Por eso cuando veo a algunos periodistas con apellidos gallegos, polacos, italianos, que tienen entre sus antecesores a inmigrantes, me doy cuenta que vendieron su alma a algo material, miserable, porque su postura hoy significa la condena de muchos como sus padres, abuelos o bisabuelos.
Y son muy católicos, eso sí, o tratan de parecerlo. Pero lo que seguro son: cipayos hipócritas.
2 Interpretaciones:
El comportamiento de la clase media es todo un tema. Manifestaciones de una clase media pendiente de tonterías, chiquitaje ético, estética tilinga (pero descendiente directo del guarango), cuando le tocaron la platita del banco casi hacen una revolución burguesa, y ahora están pendientes de las carteras de Cristina.
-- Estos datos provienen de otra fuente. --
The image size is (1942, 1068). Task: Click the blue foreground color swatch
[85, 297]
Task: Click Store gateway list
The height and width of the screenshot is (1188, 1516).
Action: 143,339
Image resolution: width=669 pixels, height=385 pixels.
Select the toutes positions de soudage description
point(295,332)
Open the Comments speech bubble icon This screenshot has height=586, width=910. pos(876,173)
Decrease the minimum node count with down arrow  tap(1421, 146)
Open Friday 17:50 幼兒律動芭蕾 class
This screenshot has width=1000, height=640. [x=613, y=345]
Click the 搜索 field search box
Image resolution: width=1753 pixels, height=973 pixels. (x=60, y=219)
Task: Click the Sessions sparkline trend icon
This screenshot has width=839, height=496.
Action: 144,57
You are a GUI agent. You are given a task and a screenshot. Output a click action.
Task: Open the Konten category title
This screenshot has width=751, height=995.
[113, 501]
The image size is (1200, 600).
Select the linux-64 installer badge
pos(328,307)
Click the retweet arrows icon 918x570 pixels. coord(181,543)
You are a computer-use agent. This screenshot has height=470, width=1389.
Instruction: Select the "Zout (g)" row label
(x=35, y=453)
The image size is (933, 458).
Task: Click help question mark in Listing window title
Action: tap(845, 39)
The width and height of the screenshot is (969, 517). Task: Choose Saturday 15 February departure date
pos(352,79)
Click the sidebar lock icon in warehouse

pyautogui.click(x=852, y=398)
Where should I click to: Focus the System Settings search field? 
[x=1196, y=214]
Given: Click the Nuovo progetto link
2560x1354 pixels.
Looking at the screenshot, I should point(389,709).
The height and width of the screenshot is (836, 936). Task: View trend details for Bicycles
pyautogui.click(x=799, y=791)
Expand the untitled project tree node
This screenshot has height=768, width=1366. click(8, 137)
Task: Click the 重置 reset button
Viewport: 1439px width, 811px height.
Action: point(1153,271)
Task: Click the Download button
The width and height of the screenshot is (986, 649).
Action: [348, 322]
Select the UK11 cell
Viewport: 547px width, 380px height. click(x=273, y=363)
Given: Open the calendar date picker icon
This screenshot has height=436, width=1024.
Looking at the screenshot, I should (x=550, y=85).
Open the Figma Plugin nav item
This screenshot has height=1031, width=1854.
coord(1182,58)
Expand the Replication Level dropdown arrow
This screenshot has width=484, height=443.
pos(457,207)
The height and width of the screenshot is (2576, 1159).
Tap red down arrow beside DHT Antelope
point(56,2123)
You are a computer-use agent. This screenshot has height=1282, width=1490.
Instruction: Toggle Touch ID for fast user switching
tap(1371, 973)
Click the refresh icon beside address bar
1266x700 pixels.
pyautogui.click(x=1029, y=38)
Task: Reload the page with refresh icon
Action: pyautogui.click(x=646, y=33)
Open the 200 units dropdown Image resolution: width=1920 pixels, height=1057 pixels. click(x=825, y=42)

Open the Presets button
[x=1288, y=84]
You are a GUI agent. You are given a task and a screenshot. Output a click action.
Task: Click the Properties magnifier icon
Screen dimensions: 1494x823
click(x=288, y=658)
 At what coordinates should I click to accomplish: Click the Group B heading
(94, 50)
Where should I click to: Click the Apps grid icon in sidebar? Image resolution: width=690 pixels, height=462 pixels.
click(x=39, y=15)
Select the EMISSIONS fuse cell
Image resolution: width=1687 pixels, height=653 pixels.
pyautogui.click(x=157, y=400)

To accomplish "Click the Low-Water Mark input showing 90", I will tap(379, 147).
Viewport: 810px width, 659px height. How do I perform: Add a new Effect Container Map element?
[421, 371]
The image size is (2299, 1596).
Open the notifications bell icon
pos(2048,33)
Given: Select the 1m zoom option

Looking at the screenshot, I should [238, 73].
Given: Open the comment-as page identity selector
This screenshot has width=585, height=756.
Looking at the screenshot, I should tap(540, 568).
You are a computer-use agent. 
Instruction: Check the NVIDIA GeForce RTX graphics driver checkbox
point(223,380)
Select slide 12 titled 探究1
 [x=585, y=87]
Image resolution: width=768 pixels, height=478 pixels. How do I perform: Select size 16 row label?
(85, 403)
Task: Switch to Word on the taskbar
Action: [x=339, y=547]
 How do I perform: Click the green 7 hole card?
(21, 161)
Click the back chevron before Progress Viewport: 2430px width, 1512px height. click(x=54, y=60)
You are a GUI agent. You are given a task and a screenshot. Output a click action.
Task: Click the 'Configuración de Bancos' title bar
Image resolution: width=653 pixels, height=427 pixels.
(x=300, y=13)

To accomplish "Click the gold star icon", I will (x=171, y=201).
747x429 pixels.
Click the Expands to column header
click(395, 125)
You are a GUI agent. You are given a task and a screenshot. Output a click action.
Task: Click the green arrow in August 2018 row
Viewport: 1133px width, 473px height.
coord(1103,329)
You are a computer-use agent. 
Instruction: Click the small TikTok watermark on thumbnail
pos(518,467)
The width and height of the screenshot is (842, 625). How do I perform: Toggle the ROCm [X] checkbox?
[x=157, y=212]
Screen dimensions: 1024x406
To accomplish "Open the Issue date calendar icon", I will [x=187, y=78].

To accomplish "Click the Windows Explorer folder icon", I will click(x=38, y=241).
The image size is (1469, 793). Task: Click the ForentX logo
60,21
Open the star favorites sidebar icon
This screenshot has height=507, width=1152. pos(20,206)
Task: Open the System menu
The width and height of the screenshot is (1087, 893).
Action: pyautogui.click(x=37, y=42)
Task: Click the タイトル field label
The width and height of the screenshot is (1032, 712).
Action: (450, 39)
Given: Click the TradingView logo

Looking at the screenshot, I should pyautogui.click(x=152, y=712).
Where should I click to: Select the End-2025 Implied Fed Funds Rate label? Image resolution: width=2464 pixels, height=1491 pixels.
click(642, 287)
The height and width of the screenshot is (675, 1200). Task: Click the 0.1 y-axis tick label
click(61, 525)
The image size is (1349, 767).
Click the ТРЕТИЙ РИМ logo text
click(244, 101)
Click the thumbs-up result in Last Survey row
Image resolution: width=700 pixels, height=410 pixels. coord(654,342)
No entiendo lo primordial o fundamental en la clase media. el desprecio por sus parientes más cercano (los pobres), y su hacia de pertenecer a ese mundo que anhela.
Goliardo: Creo que es el producto de mucho tiempo de inculcarnos la "importancia" de la escalada social a cualquier precio, como valor fundamental, a costa de perder por ejemplo los valores de solidaridad, como se vio con las retenciones o el pasaje al sistema de reparto.
No se vuelve fácil de eso.
Gracias por "inaugurar" mi incipiente blog. Saludos.